### Problems
• a. In the housing benefit passage, how many recipients are forecast for 2016-17, and what average amount is each paid?
• b. Reproduce word for word the part of the housing benefit passage starting with "Housing benefit is one of the elements" and going on through "will be replaced.".

### Extract

The Treasury manages public spending within two ‘control totals’ of about equal size:

  • departmental expenditure limits (DELs) – mostly covering spending on public services, grants and administration (collectively termed ‘resource’ spending) and investment (‘capital’ spending). These are items that can be planned over extended periods.
  • annually managed expenditure (AME) – categories of spending less amenable to multi-year planning, such as social security spending and debt interest.

Social security and tax credits together are the biggest source of AME spending. Housing benefit is one of the bigger elements of welfare spending. It is an income-related benefit to help households pay their rent. It is available to people on low incomes – from benefits or work – who rent their homes in the private- or social-rented sectors. Unlike many benefits, there is no set amount paid to an individual for housing benefit. The amount received depends on a measure of ‘eligible’ rent – local housing allowance rates in the private sector – and other household circumstances. These include household income, whether there are any non-dependants, whether there is a spare room in the home, and the age and disability status of those in the household.

Housing benefit is one of the elements of welfare spending that will be replaced by universal credit over the coming years. Since universal credit is currently at an early stage of its rollout, we currently produce our forecasts by assuming that housing benefit and the other legacy benefits continue being paid as before, then we add or subtract an amount to reflect the difference between universal credit and the six benefits and tax credits that will be replaced.

In our latest forecast, we expect housing benefit spending in 2016-17 to total £23.0 billion, with 5.0 million recipients paid an average of £4,700 each. That would represent 3.0 per cent of total public spending, and is equivalent to £800 per household and 1.2 per cent of national income.

This can be split into spending inside and outside the welfare cap – only spending associated with people in receipt of jobseeker’s allowance is outside the cap. In our latest forecast we expect housing benefit spending inside the welfare cap to total £21.4 billion and spending outside the welfare cap to total £1.6 billion in 2016-17.

### Dataset rows
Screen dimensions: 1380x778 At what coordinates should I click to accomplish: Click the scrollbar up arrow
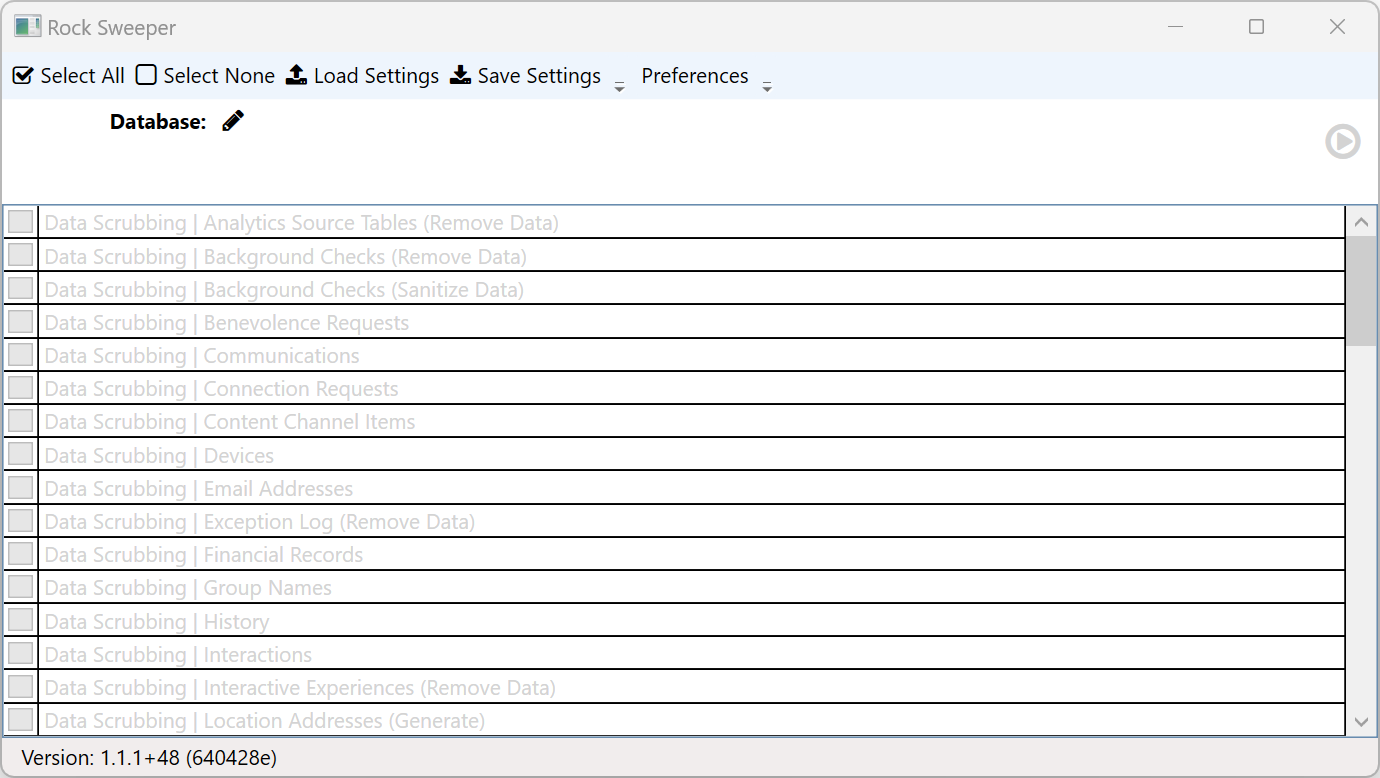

---

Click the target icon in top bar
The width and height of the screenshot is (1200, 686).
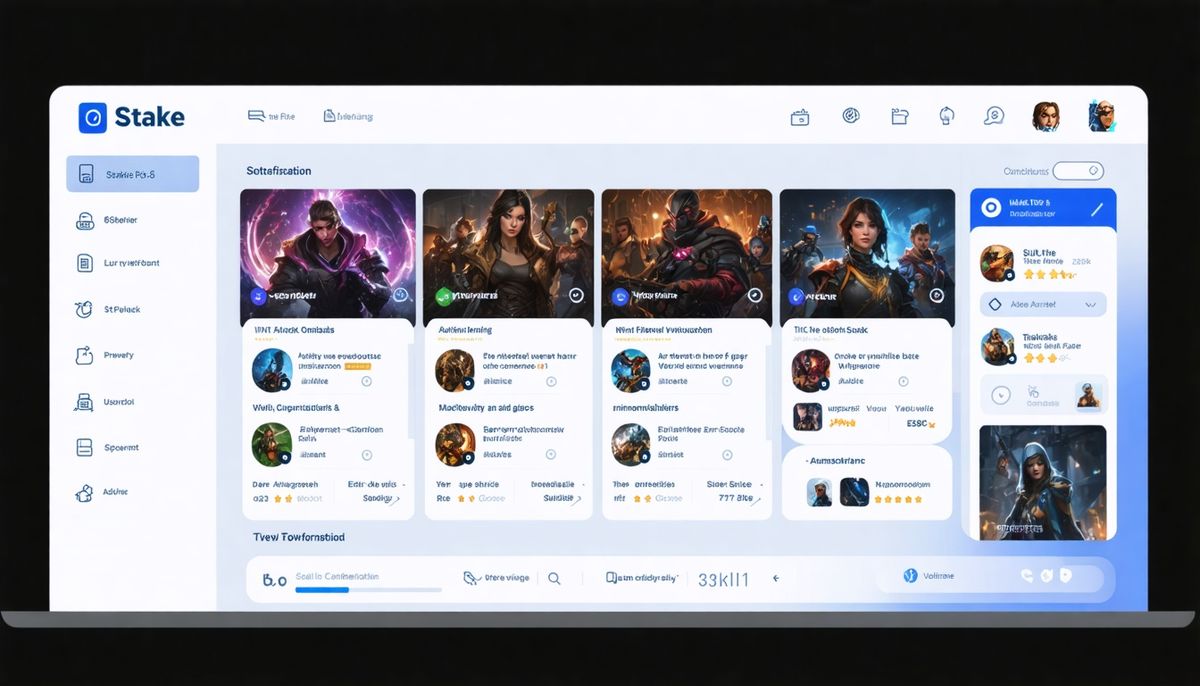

### Results in order
• a. 5.0 million recipients, paid an average of £4,700 each.

• b.
Housing benefit is one of the elements of welfare spending that will be replaced by universal credit over the coming years. Since universal credit is currently at an early stage of its rollout, we currently produce our forecasts by assuming that housing benefit and the other legacy benefits continue being paid as before, then we add or subtract an amount to reflect the difference between universal credit and the six benefits and tax credits that will be replaced.